En indiquant au contribuable avoir fait usage des moyens de preuve prévus, entre autres, à l’article 340 du CIR92, l’administration commet un mensonge étant donné qu’elle ne dispose pas d’une copie de la convention de mise en location de l’immeuble ayant généré un revenu de location meublée. Il ne lui est ainsi pas permis d’affirmer avec certitude que la présomption légale inscrite à l’art. 4,2°,b) de AR/CIR92 s’applique de manière irréfragable. Factuellement, l’administration présume qu’une présomption légale l’autorise à lever un impôt sur base d’une convention régie par un droit étranger à la Belgique portant sur la mise en location d’un immeuble sis hors de Belgique et dont elle n’a aucune connaissance, ni sur l’existence, ni sur le contenu définissant les modalités de la location. En outre, lesdites conventions passées là où les immeubles sont situés et régies par le droit local ne doivent nullement faire l’objet de la formalité d’enregistrement en Belgique, pays de résidence du bailleur et non de situation de l’immeuble.
En outre, l’administration dit connaître l’existence d’une présomption en indiquant que « le montant brut devant être déclaré est censé concerner la location du bien immobilier pour 60% et les biens mobiliers qui s'y trouvent (meubles, articles ménagers, etc.) pour 40% (art. 4, 2°, b) AR CRI 92) », mais en nie son existence et ne consent, au contribuable, ni l’opportunité ni le droit de lever ladite présomption.

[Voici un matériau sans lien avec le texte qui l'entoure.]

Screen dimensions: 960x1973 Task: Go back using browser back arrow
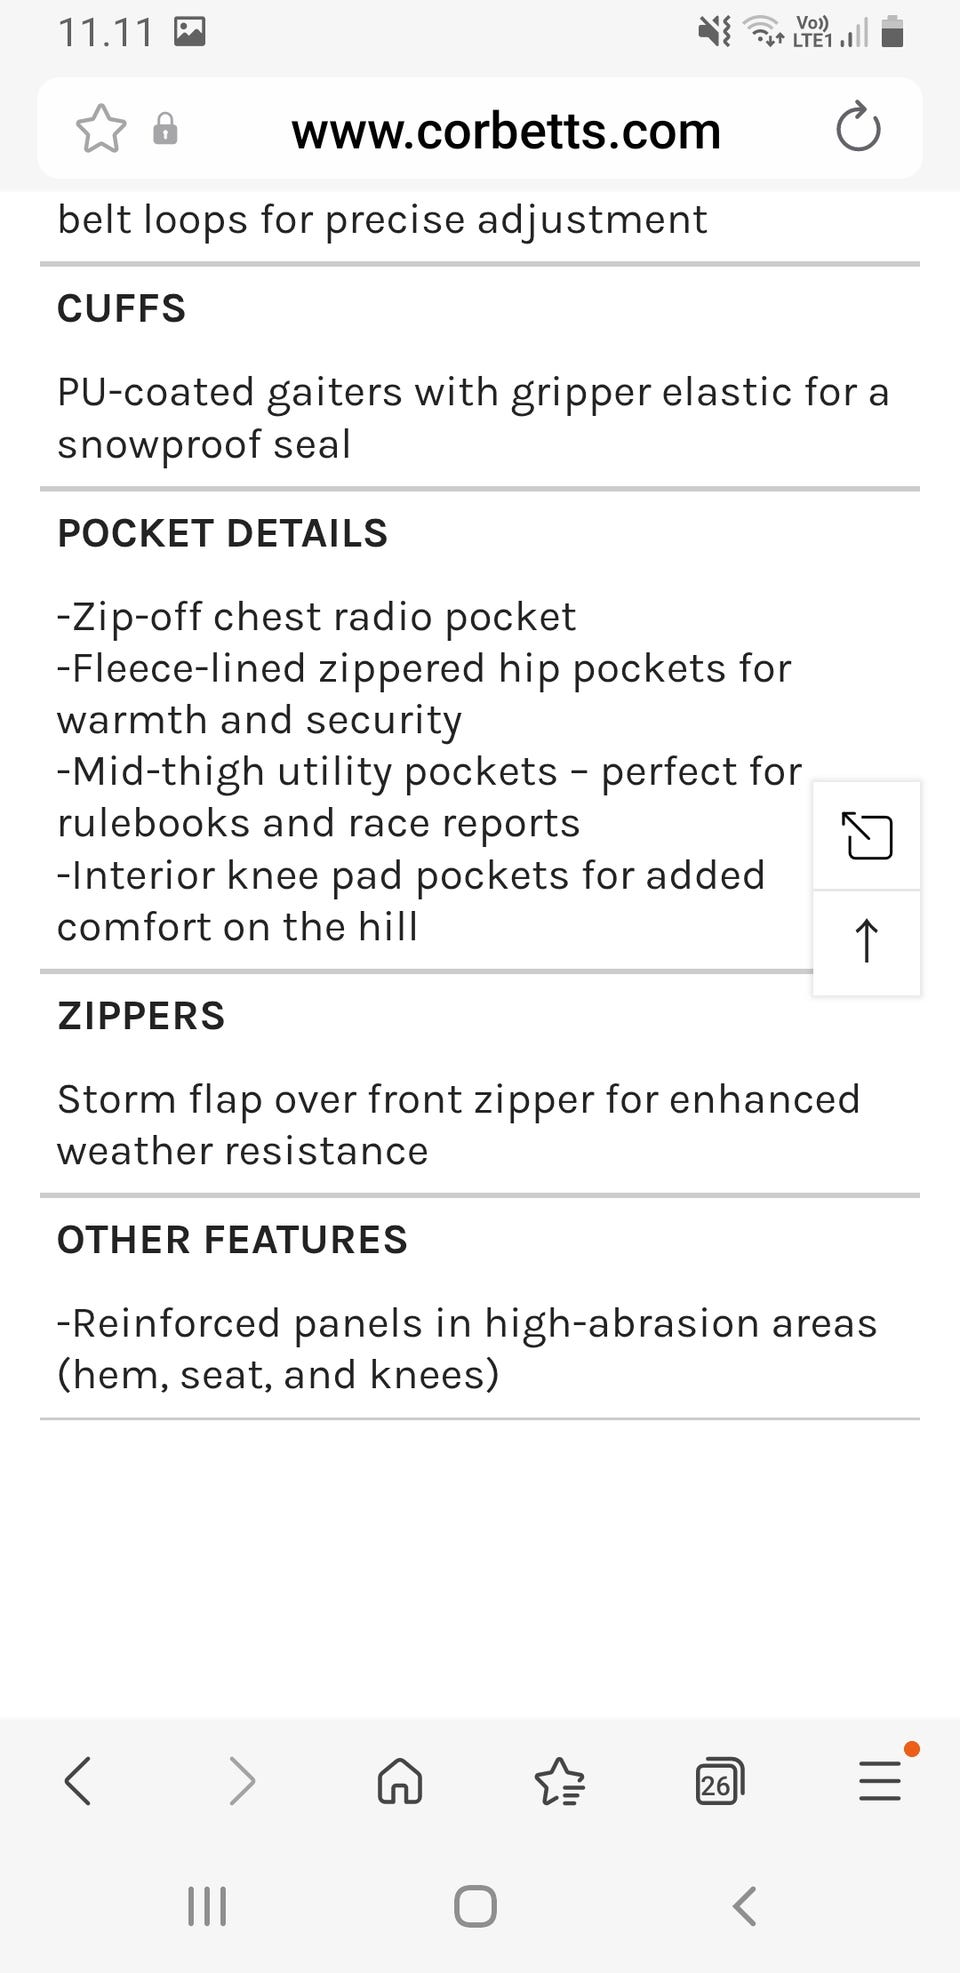click(x=78, y=1781)
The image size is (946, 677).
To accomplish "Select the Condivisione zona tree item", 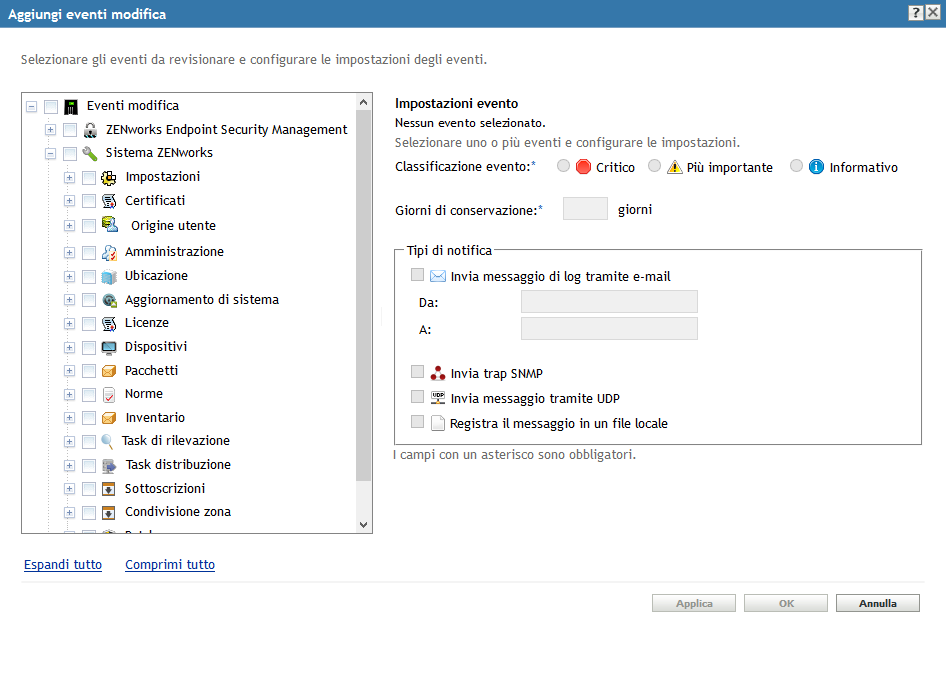I will tap(178, 512).
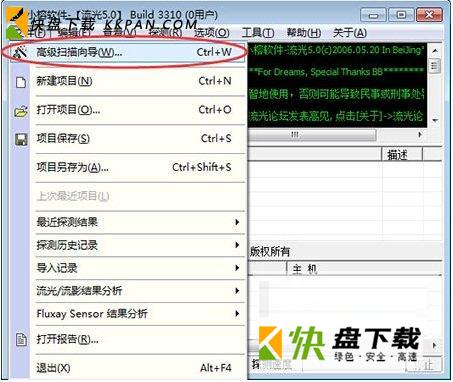Choose 项目另存为(A)... from the menu
The width and height of the screenshot is (453, 382).
click(x=138, y=167)
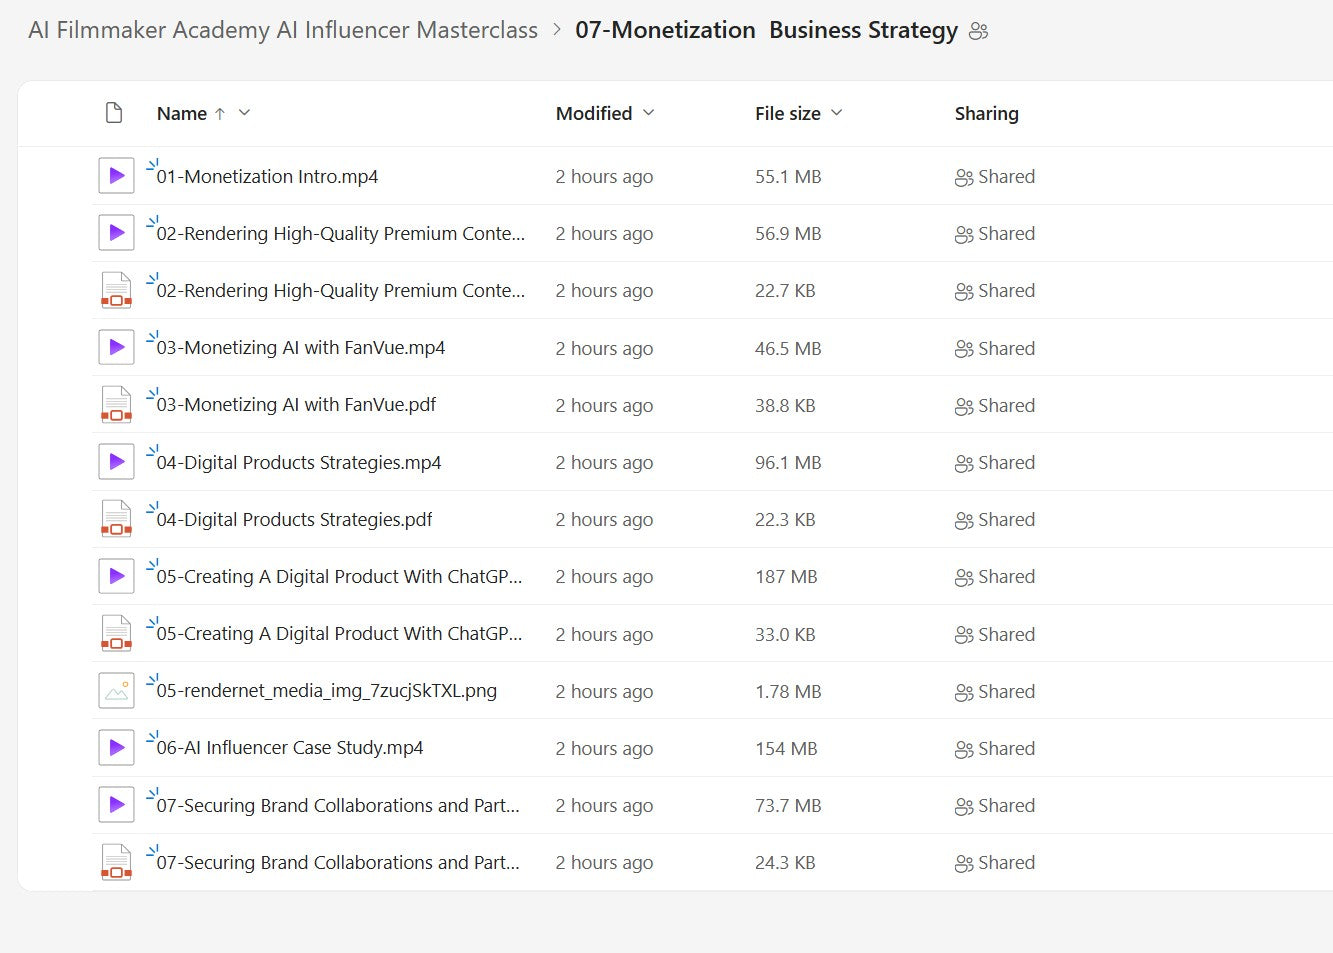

Elle l’induit en outre en erreur en lui indiquant qu’il peut, s’il le souhaite, déduire ses frais réels en lieu et place des frais forfaitaires, mais sans lui rappeler qu’il est en droit de contester le ratio 60/40 qui pourrait ne pas s’appliquer à son cas d’espèce lorsque la convention de location ne prévoit pas spécifiquement un loyer global pour l’immeuble et les meubles.

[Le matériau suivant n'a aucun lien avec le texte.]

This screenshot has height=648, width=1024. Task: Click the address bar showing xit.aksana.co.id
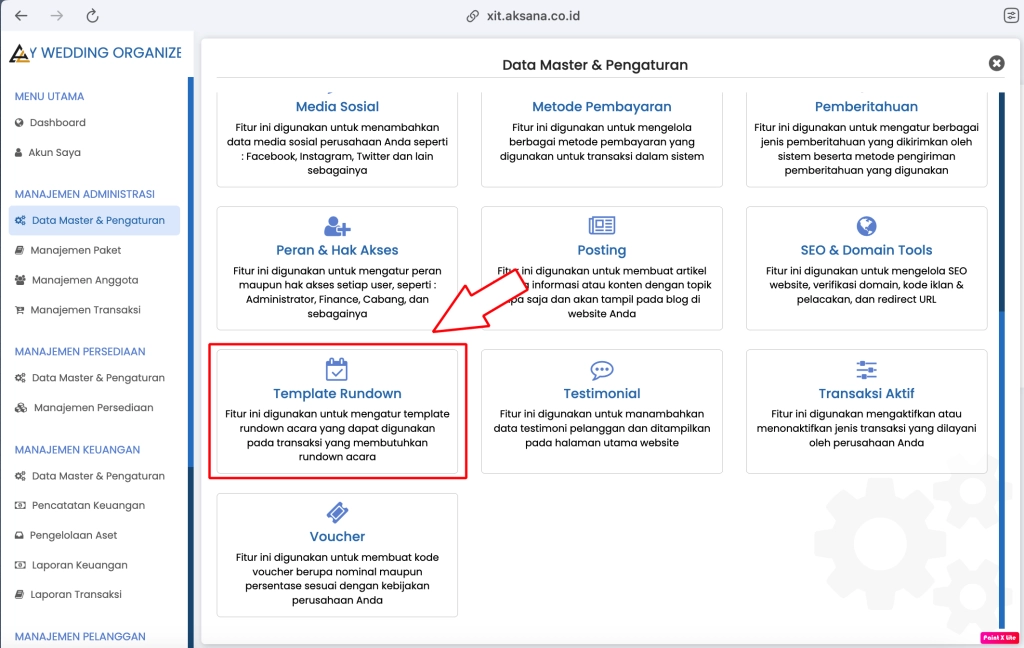(523, 16)
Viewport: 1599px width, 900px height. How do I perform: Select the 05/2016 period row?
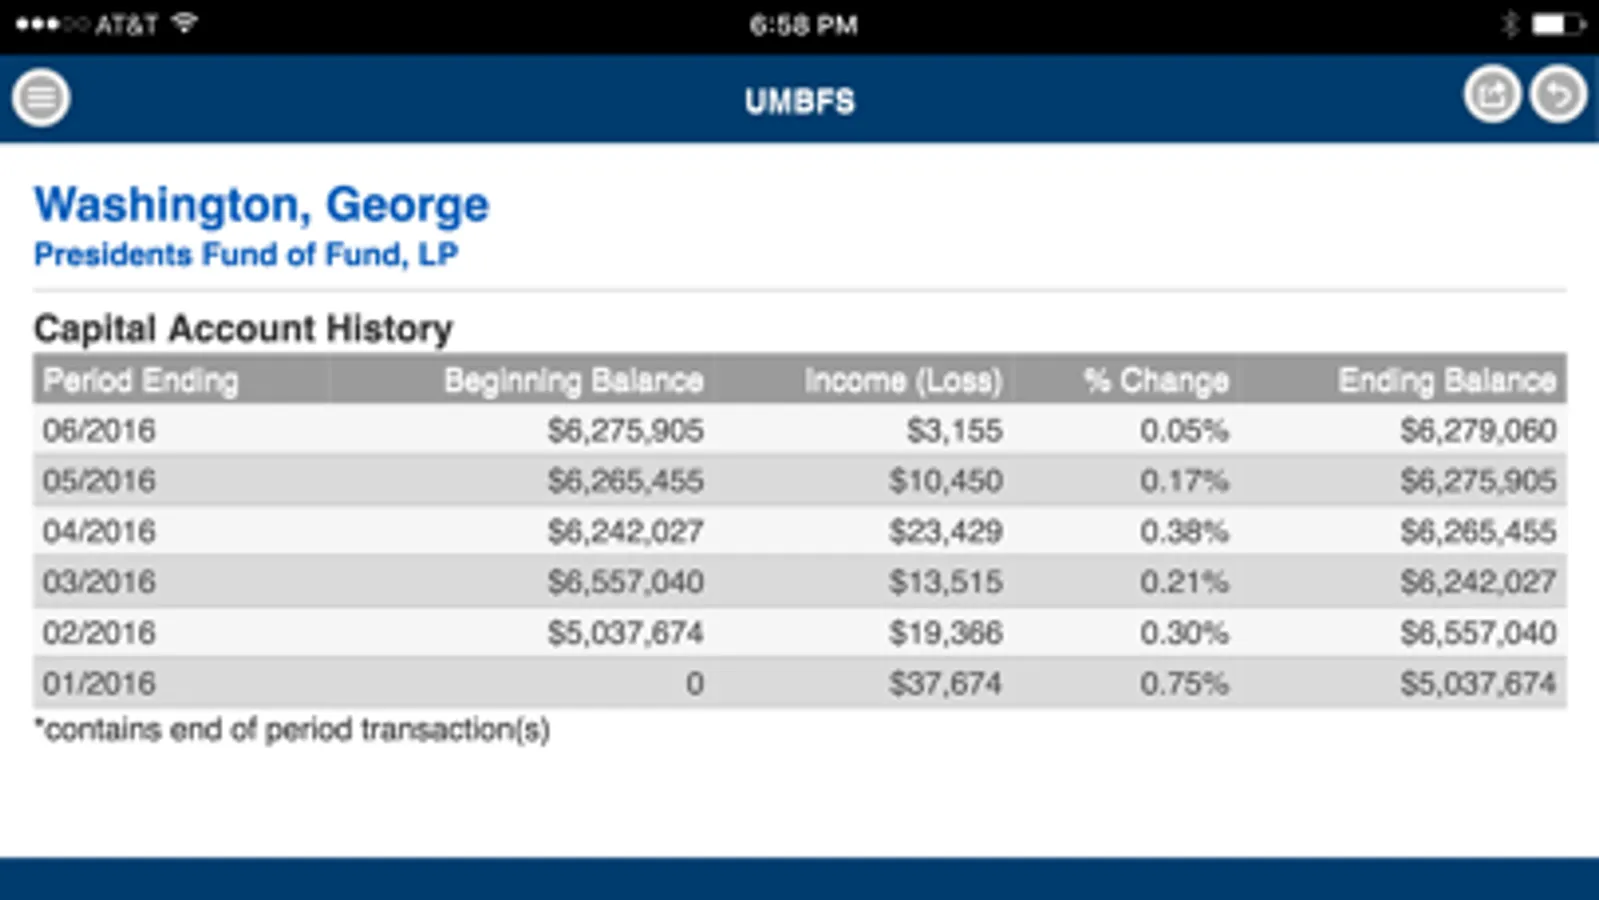(99, 481)
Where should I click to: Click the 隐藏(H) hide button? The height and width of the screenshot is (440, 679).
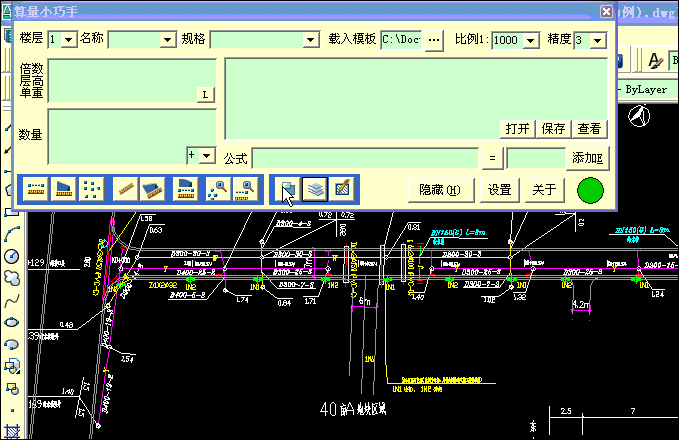[x=440, y=190]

L’administration pousse le vice en indiquant que «l’ examen de la déclaration correcte des revenus des biens immobiliers ne fait pas l'objet de cette vérification » et évoque une présomption d’absence simultanée de déclaration des revenus immobiliers en indiquant au contribuable : « si vous n'avez pas indiqué les revenus des biens immobiliers (RC) dans le cadre III de votre déclaration. vous pouvez les mentionner spontanément dans le formulaire de réponse afin qu'ils soient ajoutés à votre déclaration et ainsi, éviter un contrôle ultérieur. » Mais elle s’abstient honteusement d’envisager l’hypothèse par laquelle le contribuable avait bien indiqué, aux codes 1106/2106, le R.C. qui lui avait été notifié pour son immeuble sis en France ou ailleurs à l’étranger, par application de la loi du 17 février 2021, et de lui rappeler qu’il est en droit d’exiger, en cas d’acceptation de la rectification, la modification préalable de sa déclaration initiale en limitant le R.C. à 60% de son montant antérieurement déclaré.
Enfin, il va de soi, pour l’administration, que l’accroissement d’impôt de 10% s’applique bien évidemment et sans contestation possible pour déclaration incomplète ou inexacte, mais que cet accroissement est limité par tolérance étant donné qu’il ne s’agit que de la première infraction sans intention d’éluder l’impôt !
Ben voyons… ! Le Service de Conciliation fiscale risque d’être surchargé dans les prochaines semaines, car il faudra un arbitre pour combattre l’arbitraire…
Cet article est publié dans le cadre du Tax Tv Show du mardi 24 septembre 2024.